Project Progress: Research results for the following work were reported: Water extractable P in Biosolids and Manures: Evaluation and Implications-Chip Elliott, Penn State University; Long term leaching of tract elements-Brian Richards, presented by Tammo Steenhuis, Cornell; Nitrate and metals in groundwater beneath a biosolids application site-Bill McDowell, UNH; Availability of Mo and Cd to bromegrass 20 years after sewage sludge application to a high-lime soil-Murray McBride, Cornell; Analytical methods for tine and thallium in biosolids-Jennifer Hargreaves, University of Guelph; Septage Quality and land application-Ellen Harrison, Cornell; Selected nutrients and heavy metals in sewage sludge from New Jersey POTW’s-Uta Krogmann, Rutgers; Effects of Stabilization Process on Organic Contaminants in Biosolids-Mark LaGuardia, William & Mary; Stockpile Study-Michael Payne, OMAF; Evaluation of Bacterial, Enteric Virus, Protozoan and Helminth Persistence in Class B Lime Stabilized Sludge (Part I)-Jacqueline Brabants, UNH; Evaluation of Bacterial, Enteric Virus, Protozoan and Helminth Persistence in Class B Lime Stabilized Sludge (Part II)-Christine Bean, UNH.

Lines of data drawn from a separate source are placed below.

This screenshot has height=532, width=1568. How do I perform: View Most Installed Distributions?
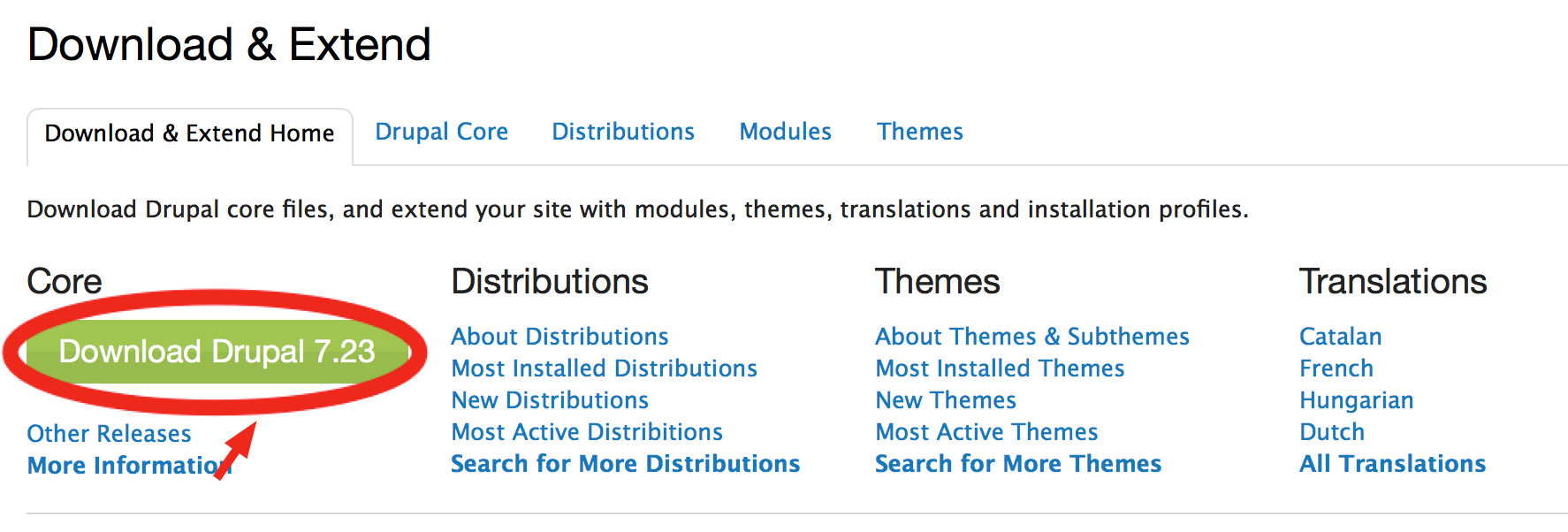click(x=604, y=369)

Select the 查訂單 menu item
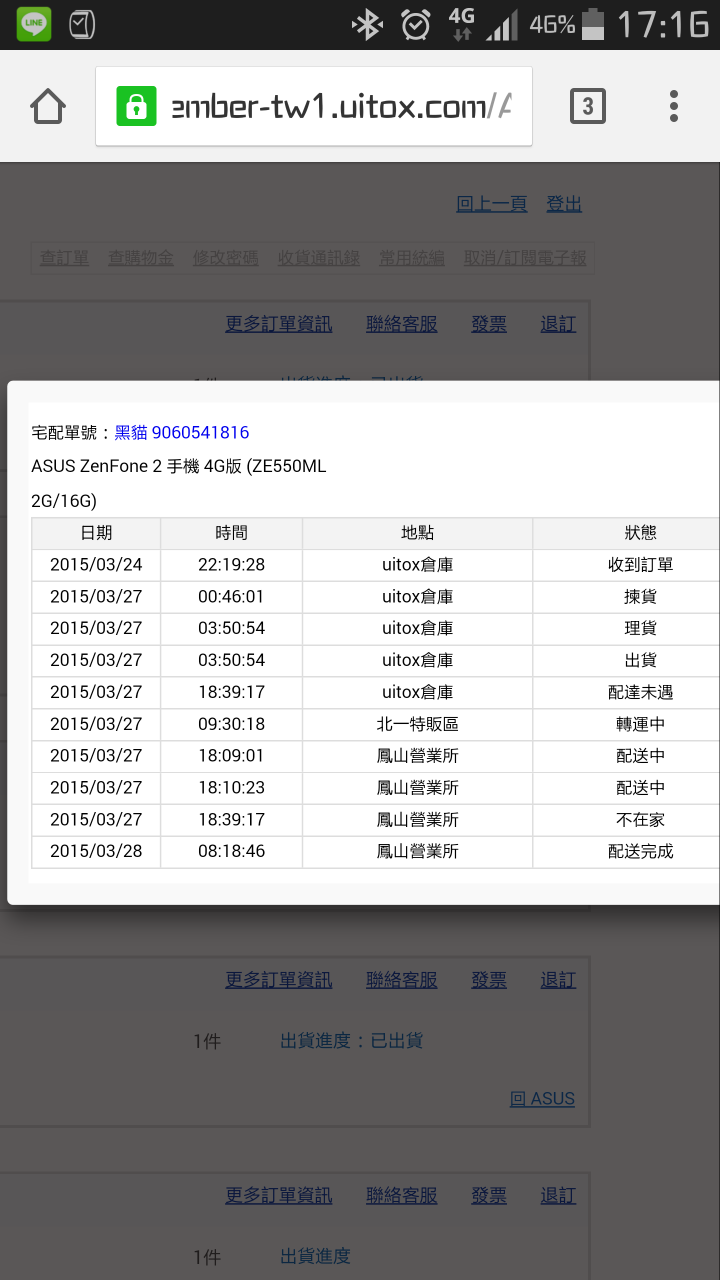coord(64,258)
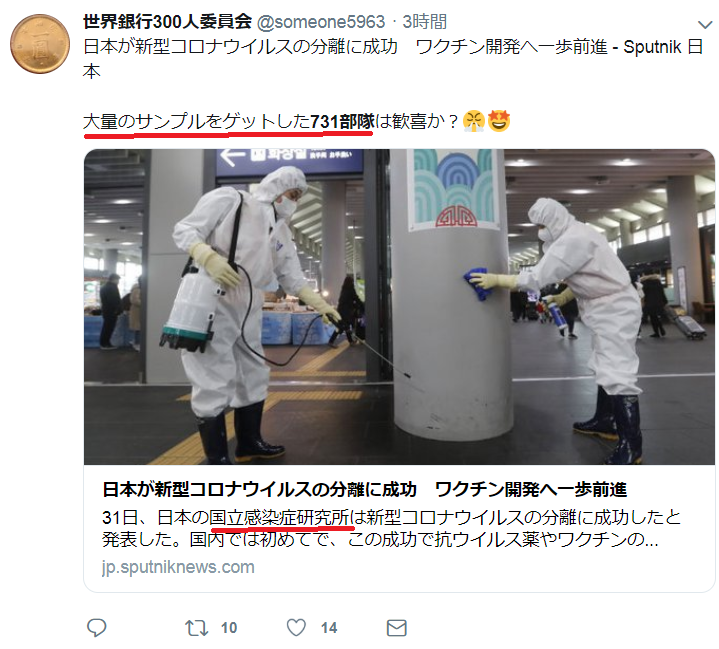This screenshot has width=719, height=649.
Task: Click the retweet count of 10
Action: 229,628
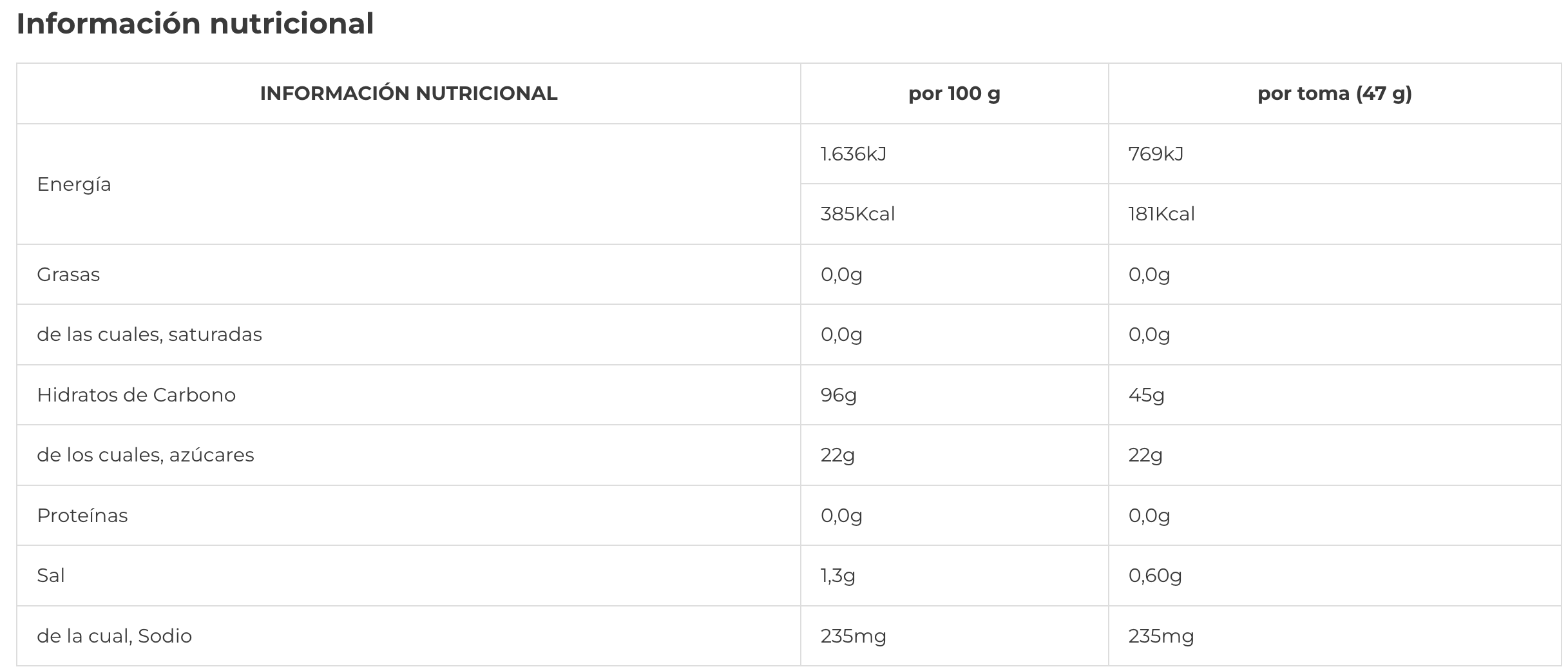The height and width of the screenshot is (669, 1568).
Task: Select the "por 100 g" column header
Action: pyautogui.click(x=954, y=93)
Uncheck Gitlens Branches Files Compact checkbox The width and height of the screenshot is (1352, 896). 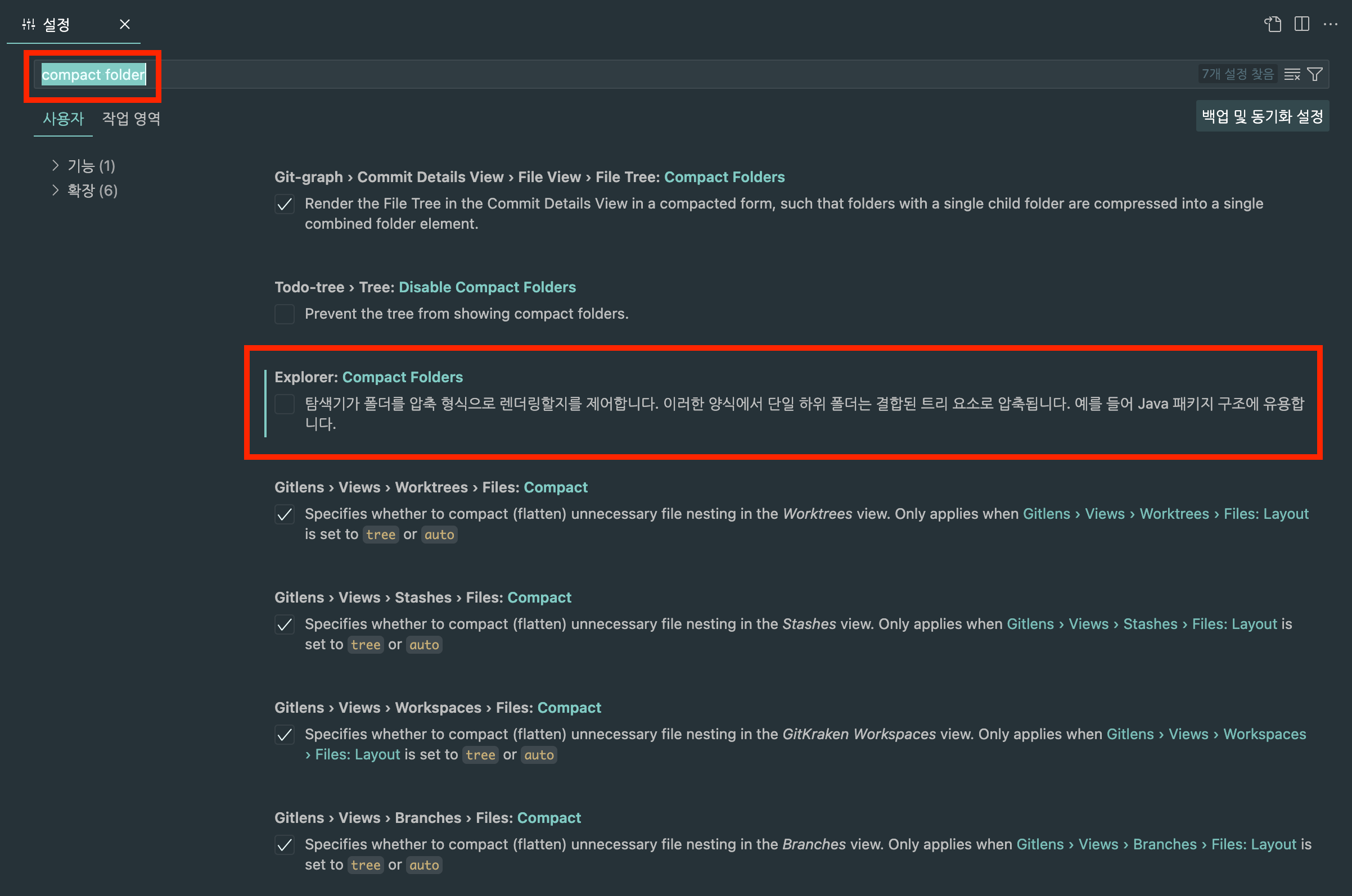(284, 845)
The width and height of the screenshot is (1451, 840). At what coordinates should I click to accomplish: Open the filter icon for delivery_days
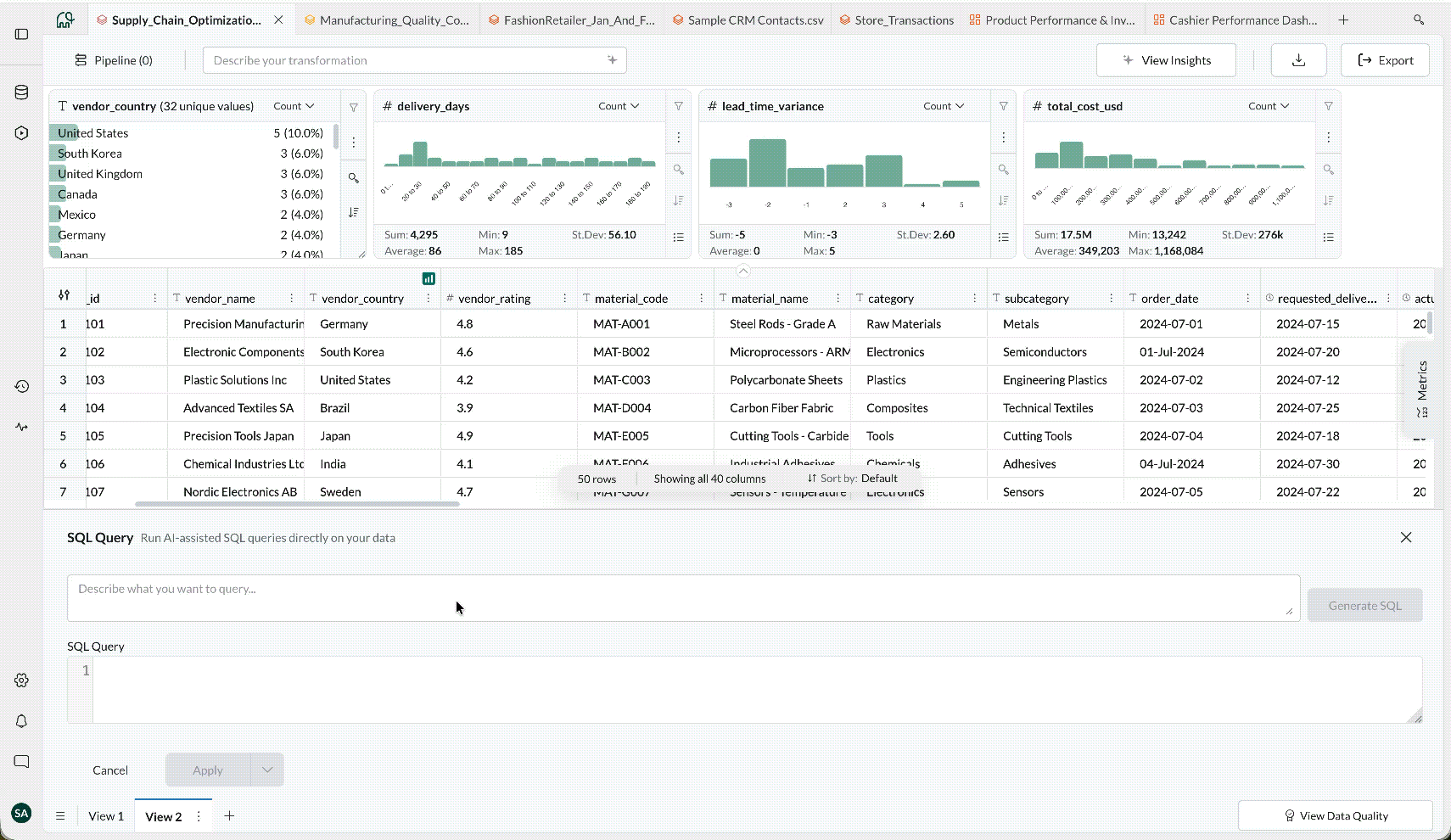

Objective 2: To evaluate the legal, social, and political aspects of long-term utilization of sewage sludge products in the Northeast and to identify modes of stakeholder participation in biosolids utilization decision-making.
Research results for the following work were reported: Regulatory/scientific issues related to sewage biosolids, industrial residuals, livestock manure- Tony Ho, OME; Ontario’s Bill 81- Michael Payne, OMAFRA; Measuring Public Knowledge of and Attitudes about Biosolids- Heather Clark and Jim Shanahan, Cornell.
Objective 3: To develop appropriate outreach materials and educational events for the Northeast that links the current research to actual field management of sewage biosolids products in the Northeast.
Project Progress: Dairy farms guidance document-Ellen Harrison, Cornell; Educational Publication on Biosolids and Land Application-Daniel Gimenez, Rutgers.